++++ DATA FOR PROCESSING ++++
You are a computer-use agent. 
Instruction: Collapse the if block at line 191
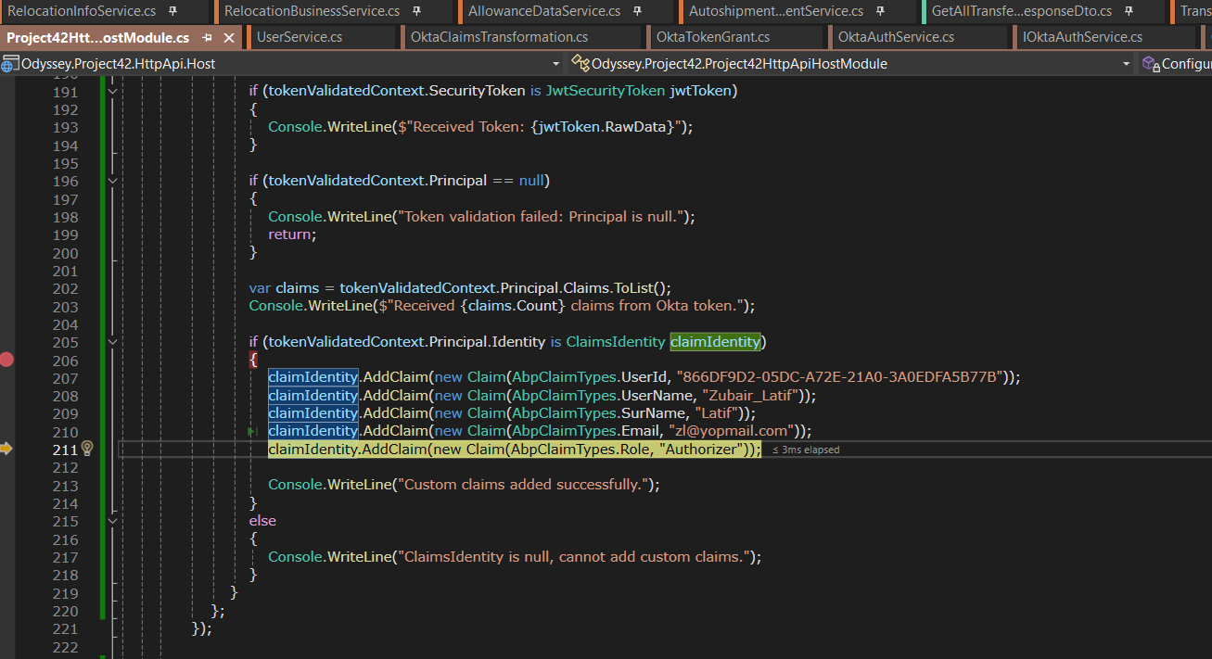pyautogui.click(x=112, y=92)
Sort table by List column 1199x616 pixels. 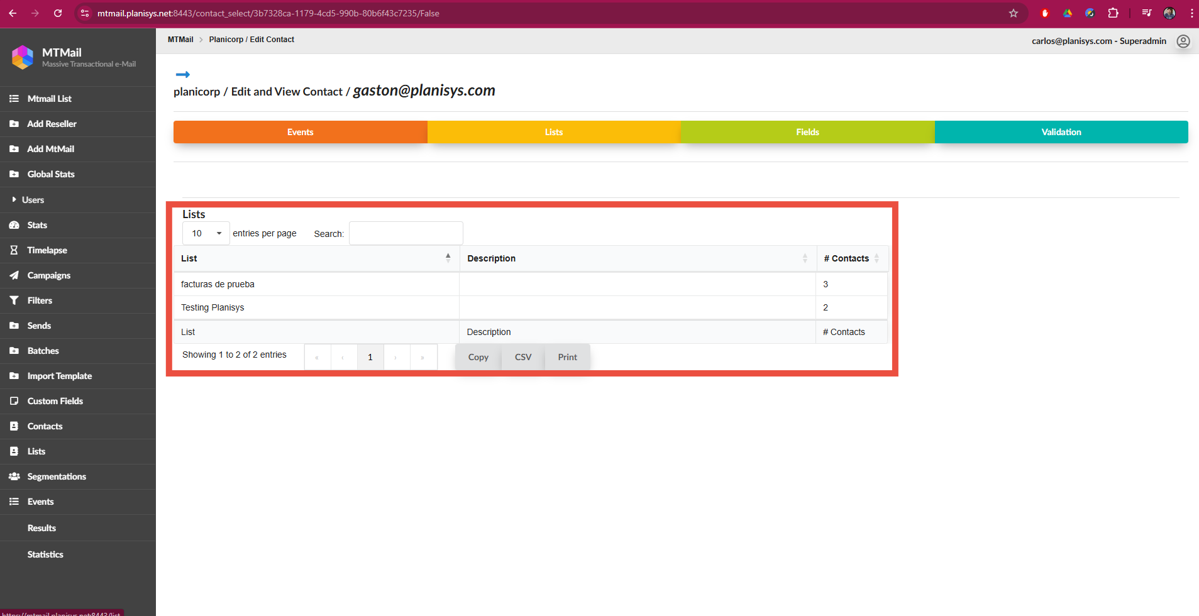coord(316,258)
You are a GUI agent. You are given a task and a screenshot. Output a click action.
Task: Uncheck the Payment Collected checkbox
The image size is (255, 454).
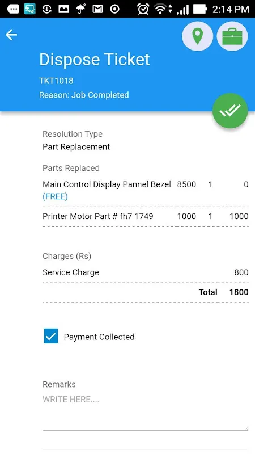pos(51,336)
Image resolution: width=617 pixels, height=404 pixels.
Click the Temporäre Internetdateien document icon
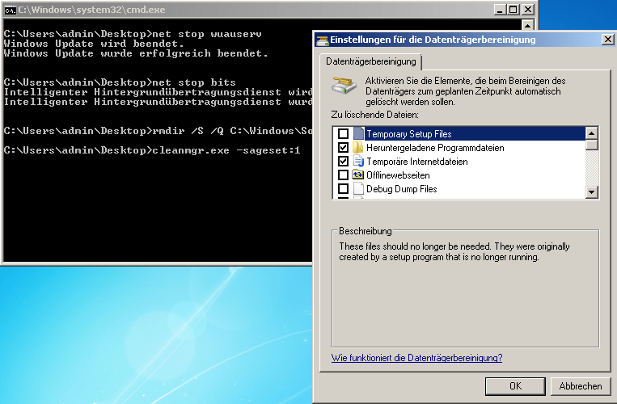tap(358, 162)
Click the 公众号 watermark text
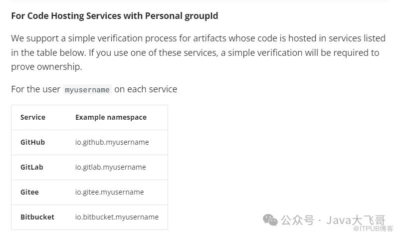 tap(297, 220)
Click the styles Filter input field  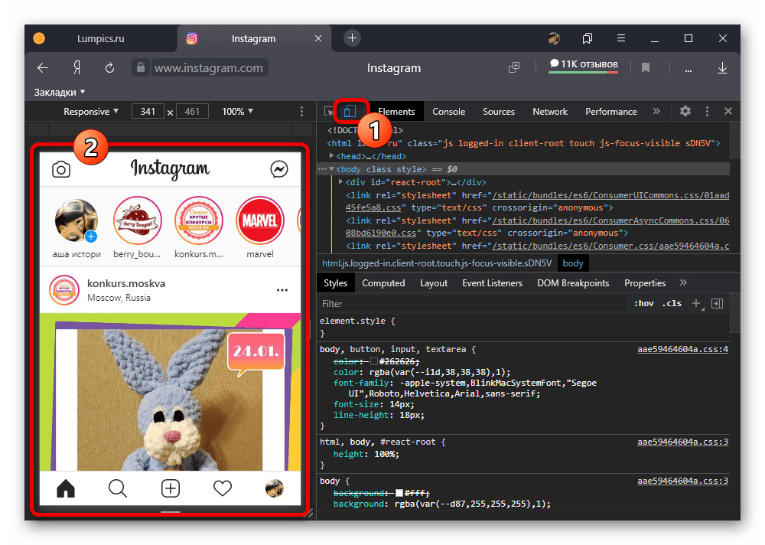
++++
TASK REQUIREMENTS =>
Leave out the pictures and copy exactly the lines from the one with "The image size is (255, 454)." through the last line of the records above.

YOUR SOLUTION =>
The image size is (255, 454).
pos(51,336)
Image resolution: width=617 pixels, height=404 pixels.
Click the Temporäre Internetdateien document icon
tap(358, 162)
Click the 公众号 watermark text
 tap(297, 220)
Click the styles Filter input field  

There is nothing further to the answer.